* _TO DO_:
All records must be restated word for word.

* _Stored data_:
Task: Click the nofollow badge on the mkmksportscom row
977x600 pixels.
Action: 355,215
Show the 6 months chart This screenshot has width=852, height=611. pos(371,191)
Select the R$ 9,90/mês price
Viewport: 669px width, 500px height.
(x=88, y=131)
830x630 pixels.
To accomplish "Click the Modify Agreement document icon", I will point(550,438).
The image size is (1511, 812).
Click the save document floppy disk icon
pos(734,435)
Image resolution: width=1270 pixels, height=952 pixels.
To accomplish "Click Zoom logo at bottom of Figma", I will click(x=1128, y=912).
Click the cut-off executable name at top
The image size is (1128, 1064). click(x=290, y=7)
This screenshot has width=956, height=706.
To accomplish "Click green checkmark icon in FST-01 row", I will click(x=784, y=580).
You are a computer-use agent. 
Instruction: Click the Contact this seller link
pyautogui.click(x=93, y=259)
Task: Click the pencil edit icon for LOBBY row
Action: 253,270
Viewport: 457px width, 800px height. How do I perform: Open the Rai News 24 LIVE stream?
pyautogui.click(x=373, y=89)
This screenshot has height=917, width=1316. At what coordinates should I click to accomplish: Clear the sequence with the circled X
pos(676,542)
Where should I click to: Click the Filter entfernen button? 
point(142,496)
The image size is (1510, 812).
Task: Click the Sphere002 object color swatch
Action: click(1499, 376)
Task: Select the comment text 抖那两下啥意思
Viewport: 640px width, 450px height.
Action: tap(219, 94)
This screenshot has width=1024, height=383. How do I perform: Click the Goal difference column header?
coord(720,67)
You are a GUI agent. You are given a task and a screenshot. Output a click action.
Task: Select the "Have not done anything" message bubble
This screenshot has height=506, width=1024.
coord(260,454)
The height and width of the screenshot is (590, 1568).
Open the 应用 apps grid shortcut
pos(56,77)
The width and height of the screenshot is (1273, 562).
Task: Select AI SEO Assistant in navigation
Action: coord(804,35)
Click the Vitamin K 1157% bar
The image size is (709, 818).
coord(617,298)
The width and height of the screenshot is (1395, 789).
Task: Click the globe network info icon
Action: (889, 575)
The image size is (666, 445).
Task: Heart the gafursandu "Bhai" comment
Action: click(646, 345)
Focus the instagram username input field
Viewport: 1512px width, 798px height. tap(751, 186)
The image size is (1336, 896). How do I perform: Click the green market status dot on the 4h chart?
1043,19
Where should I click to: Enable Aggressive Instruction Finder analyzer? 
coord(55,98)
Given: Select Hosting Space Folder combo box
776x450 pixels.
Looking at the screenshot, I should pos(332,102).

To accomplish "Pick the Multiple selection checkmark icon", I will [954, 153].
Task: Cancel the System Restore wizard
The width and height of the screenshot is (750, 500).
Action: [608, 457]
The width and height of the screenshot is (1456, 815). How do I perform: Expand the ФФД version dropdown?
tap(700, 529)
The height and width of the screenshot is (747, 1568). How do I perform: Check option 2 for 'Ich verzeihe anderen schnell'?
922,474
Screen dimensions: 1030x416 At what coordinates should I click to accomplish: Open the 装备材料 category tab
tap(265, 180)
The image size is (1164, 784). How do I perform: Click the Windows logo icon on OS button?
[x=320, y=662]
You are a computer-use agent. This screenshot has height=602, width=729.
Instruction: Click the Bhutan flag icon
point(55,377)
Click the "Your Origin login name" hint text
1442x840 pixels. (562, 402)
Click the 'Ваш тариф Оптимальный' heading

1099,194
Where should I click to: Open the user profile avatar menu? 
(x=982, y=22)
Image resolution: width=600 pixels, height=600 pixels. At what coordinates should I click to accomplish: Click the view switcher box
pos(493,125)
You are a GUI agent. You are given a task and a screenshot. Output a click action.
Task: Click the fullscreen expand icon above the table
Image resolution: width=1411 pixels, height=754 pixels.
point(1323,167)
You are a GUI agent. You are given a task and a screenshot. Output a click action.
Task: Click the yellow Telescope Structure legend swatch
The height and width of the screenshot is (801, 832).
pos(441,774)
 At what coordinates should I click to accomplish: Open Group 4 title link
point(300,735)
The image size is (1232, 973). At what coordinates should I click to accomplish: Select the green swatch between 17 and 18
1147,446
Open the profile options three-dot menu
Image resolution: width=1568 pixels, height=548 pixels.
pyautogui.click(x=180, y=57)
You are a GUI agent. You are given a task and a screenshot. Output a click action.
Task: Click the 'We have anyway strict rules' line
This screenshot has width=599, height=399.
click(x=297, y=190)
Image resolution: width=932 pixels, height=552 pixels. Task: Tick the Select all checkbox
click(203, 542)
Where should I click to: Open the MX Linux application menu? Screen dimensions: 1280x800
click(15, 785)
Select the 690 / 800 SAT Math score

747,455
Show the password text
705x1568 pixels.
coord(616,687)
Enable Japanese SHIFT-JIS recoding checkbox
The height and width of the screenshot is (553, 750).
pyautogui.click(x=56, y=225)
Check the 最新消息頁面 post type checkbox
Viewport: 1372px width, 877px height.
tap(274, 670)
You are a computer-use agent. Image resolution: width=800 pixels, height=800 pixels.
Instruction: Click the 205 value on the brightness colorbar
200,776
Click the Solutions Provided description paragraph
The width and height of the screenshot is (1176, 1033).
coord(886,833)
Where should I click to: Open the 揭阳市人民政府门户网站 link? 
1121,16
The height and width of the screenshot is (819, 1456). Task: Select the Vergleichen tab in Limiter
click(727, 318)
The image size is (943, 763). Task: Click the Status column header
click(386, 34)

* _EXERCISE RESULT_:
Task: Click the nofollow badge on the mkmksportscom row
977x600 pixels.
Action: 355,215
Show the 6 months chart This screenshot has width=852, height=611. pos(371,191)
Select the R$ 9,90/mês price
Viewport: 669px width, 500px height.
(x=88, y=131)
830x630 pixels.
To accomplish "Click the Modify Agreement document icon", I will point(550,438).
The image size is (1511, 812).
Click the save document floppy disk icon
pos(734,435)
Image resolution: width=1270 pixels, height=952 pixels.
To accomplish "Click Zoom logo at bottom of Figma", I will click(x=1128, y=912).
Click the cut-off executable name at top
The image size is (1128, 1064). click(x=290, y=7)
This screenshot has width=956, height=706.
To accomplish "Click green checkmark icon in FST-01 row", I will click(x=784, y=580).
You are a computer-use agent. 
Instruction: Click the Contact this seller link
pyautogui.click(x=93, y=259)
Task: Click the pencil edit icon for LOBBY row
Action: 253,270
Viewport: 457px width, 800px height. How do I perform: Open the Rai News 24 LIVE stream?
pyautogui.click(x=373, y=89)
This screenshot has height=917, width=1316. At what coordinates should I click to accomplish: Clear the sequence with the circled X
pos(676,542)
Where should I click to: Click the Filter entfernen button? 
point(142,496)
The image size is (1510, 812).
Task: Click the Sphere002 object color swatch
Action: click(1499, 376)
Task: Select the comment text 抖那两下啥意思
Viewport: 640px width, 450px height.
Action: tap(219, 94)
This screenshot has width=1024, height=383. How do I perform: Click the Goal difference column header?
coord(720,67)
You are a GUI agent. You are given a task and a screenshot. Output a click action.
Task: Select the "Have not done anything" message bubble
This screenshot has height=506, width=1024.
coord(260,454)
The height and width of the screenshot is (590, 1568).
Open the 应用 apps grid shortcut
pos(56,77)
The width and height of the screenshot is (1273, 562).
Task: Select AI SEO Assistant in navigation
Action: coord(804,35)
Click the Vitamin K 1157% bar
The image size is (709, 818).
coord(617,298)
The width and height of the screenshot is (1395, 789).
Task: Click the globe network info icon
Action: (889, 575)
The image size is (666, 445).
Task: Heart the gafursandu "Bhai" comment
Action: click(646, 345)
Focus the instagram username input field
Viewport: 1512px width, 798px height. tap(751, 186)
The image size is (1336, 896). How do I perform: Click the green market status dot on the 4h chart?
1043,19
Where should I click to: Enable Aggressive Instruction Finder analyzer? 
coord(55,98)
Given: Select Hosting Space Folder combo box
776x450 pixels.
Looking at the screenshot, I should pos(332,102).

To accomplish "Pick the Multiple selection checkmark icon", I will [954, 153].
Task: Cancel the System Restore wizard
The width and height of the screenshot is (750, 500).
Action: [608, 457]
The width and height of the screenshot is (1456, 815). How do I perform: Expand the ФФД version dropdown?
tap(700, 529)
The height and width of the screenshot is (747, 1568). How do I perform: Check option 2 for 'Ich verzeihe anderen schnell'?
922,474
Screen dimensions: 1030x416 At what coordinates should I click to accomplish: Open the 装备材料 category tab
tap(265, 180)
The image size is (1164, 784). How do I perform: Click the Windows logo icon on OS button?
[x=320, y=662]
You are a computer-use agent. This screenshot has height=602, width=729.
Instruction: Click the Bhutan flag icon
point(55,377)
Click the "Your Origin login name" hint text
1442x840 pixels. (562, 402)
Click the 'Ваш тариф Оптимальный' heading

1099,194
Where should I click to: Open the user profile avatar menu? 
(x=982, y=22)
Image resolution: width=600 pixels, height=600 pixels. At what coordinates should I click to accomplish: Click the view switcher box
pos(493,125)
You are a GUI agent. You are given a task and a screenshot. Output a click action.
Task: Click the fullscreen expand icon above the table
Image resolution: width=1411 pixels, height=754 pixels.
point(1323,167)
You are a GUI agent. You are given a task and a screenshot. Output a click action.
Task: Click the yellow Telescope Structure legend swatch
The height and width of the screenshot is (801, 832).
pos(441,774)
 At what coordinates should I click to accomplish: Open Group 4 title link
point(300,735)
The image size is (1232, 973). At what coordinates should I click to accomplish: Select the green swatch between 17 and 18
1147,446
Open the profile options three-dot menu
Image resolution: width=1568 pixels, height=548 pixels.
pyautogui.click(x=180, y=57)
You are a GUI agent. You are given a task and a screenshot. Output a click action.
Task: Click the 'We have anyway strict rules' line
This screenshot has width=599, height=399.
click(x=297, y=190)
Image resolution: width=932 pixels, height=552 pixels. Task: Tick the Select all checkbox
click(203, 542)
Where should I click to: Open the MX Linux application menu? Screen dimensions: 1280x800
click(15, 785)
Select the 690 / 800 SAT Math score

747,455
Show the password text
705x1568 pixels.
coord(616,687)
Enable Japanese SHIFT-JIS recoding checkbox
The height and width of the screenshot is (553, 750).
pyautogui.click(x=56, y=225)
Check the 最新消息頁面 post type checkbox
Viewport: 1372px width, 877px height.
tap(274, 670)
You are a computer-use agent. Image resolution: width=800 pixels, height=800 pixels.
Instruction: Click the 205 value on the brightness colorbar
200,776
Click the Solutions Provided description paragraph
The width and height of the screenshot is (1176, 1033).
coord(886,833)
Where should I click to: Open the 揭阳市人民政府门户网站 link? 
1121,16
The height and width of the screenshot is (819, 1456). Task: Select the Vergleichen tab in Limiter
click(727, 318)
The image size is (943, 763). Task: Click the Status column header
click(386, 34)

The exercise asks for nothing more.